United States Agriculture Secretary Tom Vilsack recently abated fears that essential farmland could become overrun with solar and wind farms, while leaders in Alberta continue to stoke them.

“We know that there are some concerns out there about whether renewable energy will overtake prime farmland,” Vilsack said recently, while announcing US$2.2 billion in loans and loan guarantees for rural electric cooperatives at a meeting in San Antonio, Texas. “We’re obviously encouraging use of non-prime farmland for purposes of renewable energy.”

The funding from the U.S. Department of Agriculture (USDA) will go towards rural renewable energy investments in 23 states and help deliver reliable electricity to two million people, a USDA news release states.

But competition for land between energy projects and farming has been a sticking point in those areas. Vilsack said this was one of the reasons for the Rural and Agricultural Income and Savings from Rural Energy (RAISE) initiative, which aims to help 400 farmers install small-scale wind projects under the Rural Energy for America Program (REAP). They can use it to power their farm operations, or sell wind-generated electricity to local utilities.

Tensions between energy and food production have materialized in several parts of the U.S., and in other places like Puerto Rico and Ottawa. But studies have shown that rural opposition to energy projects is exaggerated—and that areas aligned with conservative values and greater agricultural intensity often show greater support for new wind farm installations.

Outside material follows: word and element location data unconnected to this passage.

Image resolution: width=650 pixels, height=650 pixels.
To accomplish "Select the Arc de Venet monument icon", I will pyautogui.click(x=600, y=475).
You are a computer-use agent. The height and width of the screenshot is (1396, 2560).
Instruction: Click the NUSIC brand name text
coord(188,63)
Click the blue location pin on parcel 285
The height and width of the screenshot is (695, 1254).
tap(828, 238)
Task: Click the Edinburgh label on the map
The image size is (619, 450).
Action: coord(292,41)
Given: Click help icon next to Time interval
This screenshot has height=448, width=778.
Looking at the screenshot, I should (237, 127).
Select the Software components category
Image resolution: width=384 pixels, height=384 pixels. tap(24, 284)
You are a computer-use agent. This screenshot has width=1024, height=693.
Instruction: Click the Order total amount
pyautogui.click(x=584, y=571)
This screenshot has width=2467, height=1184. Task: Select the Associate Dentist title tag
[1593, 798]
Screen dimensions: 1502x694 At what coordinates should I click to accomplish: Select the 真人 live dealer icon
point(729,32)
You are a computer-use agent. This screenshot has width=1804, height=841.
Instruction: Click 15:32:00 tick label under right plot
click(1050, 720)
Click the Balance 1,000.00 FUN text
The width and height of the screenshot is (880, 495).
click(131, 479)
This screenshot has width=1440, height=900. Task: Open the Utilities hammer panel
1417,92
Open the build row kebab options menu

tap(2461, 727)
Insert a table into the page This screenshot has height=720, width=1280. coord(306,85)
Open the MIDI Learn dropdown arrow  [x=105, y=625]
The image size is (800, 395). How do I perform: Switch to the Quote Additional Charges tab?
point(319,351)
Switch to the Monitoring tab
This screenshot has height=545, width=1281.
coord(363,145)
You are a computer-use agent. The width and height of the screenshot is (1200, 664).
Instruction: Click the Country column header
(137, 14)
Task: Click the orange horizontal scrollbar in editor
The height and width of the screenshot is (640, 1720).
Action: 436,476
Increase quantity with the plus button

In Alberta, Premier Danielle Smith claimed threats to farmland to impose a seven-month moratorium on renewable energy projects. Experts had been hoping the moratorium’s end in late February would present an opportunity for the energy and agriculture sectors to join forces. But instead, the ban was lifted with a new restriction against renewable energy projects on prime farmland, with no indication that similar measures would affect fossil fuel projects.

Yet the decisions on prime farmland “reflect the practices our members are already employing in Alberta,” Evan Wilson, the Canadian Renewable Energy Association’s vice president of policy for western Canada, told The Energy Mix after the ban was announced.

Wind energy “is already easily co-located with agricultural use,” he added, and solar developers “have come a long way in the development of agrivoltaics” to ensure that food and clean electricity production complement each other.”